Die "Kiwis" haben den ersten Matchball verwandelt: Die Segler des Teams New Zealand fordern Titelverteidiger Oracle Racing (USA) im Kampf um den 34. America's Cup heraus.

Die Neuseeländer gewannen am Sonntag das achte Rennen des Herausforderer-Finals vor San Francisco gegen die Luna Rossa (Italien) mit einem souveränen Vorsprung von 3:20 Minuten und gewannen damit die Serie "Best of 13" mit 7:1.

Das Team New Zealand hatte am Samstag bei ihrem sechsten Erfolg sogar einen Geschwindigkeitsrekord aufgestellt.

Kurz vor Rennende erreichte die Crew von Steuermann Dean Barker mit ihrem Katamaran 47,18 Knoten (87,37 km/h).

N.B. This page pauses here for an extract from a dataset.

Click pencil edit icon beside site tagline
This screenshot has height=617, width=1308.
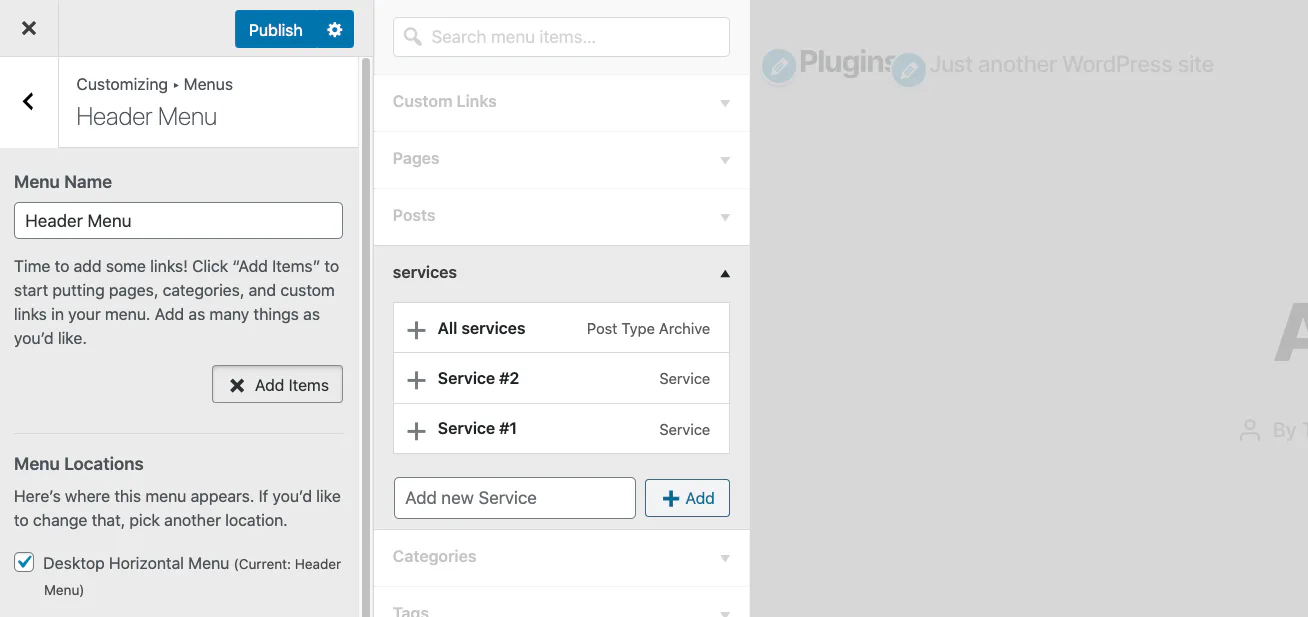point(909,70)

"Schade, dass wir nicht die 50 Knoten geknackt haben. Es wäre schön gewesen, das als erstes Team zu schaffen", sagte Bugmann Adam Beashel.

Bei den Italienern machte sich derweil bereits Resignation breit.

Zwar segelte die Luna Rossa mit 43,46 Knoten (80,49 km/h) ebenfalls so schnell wie nie zuvor, doch gegen den Favoriten hatten die Europäer keine Chance.

"Diese Boote sind einfach verrückt. Um die Yacht unter Kontrolle zu halten, muss man unglaublich viele Dinge gleichzeitig beachten.", sagte Steuermann Chris Draper (Großbritannien).

Das Team New Zealand hatte den Cup 1995 und 2000 ans andere Ende der Welt geholt und will dies nun wieder schaffen.

Die Final-Regatten um die seit 1851 ausgesegelte "Silberkanne" finden vom 7. bis zum 21. September statt.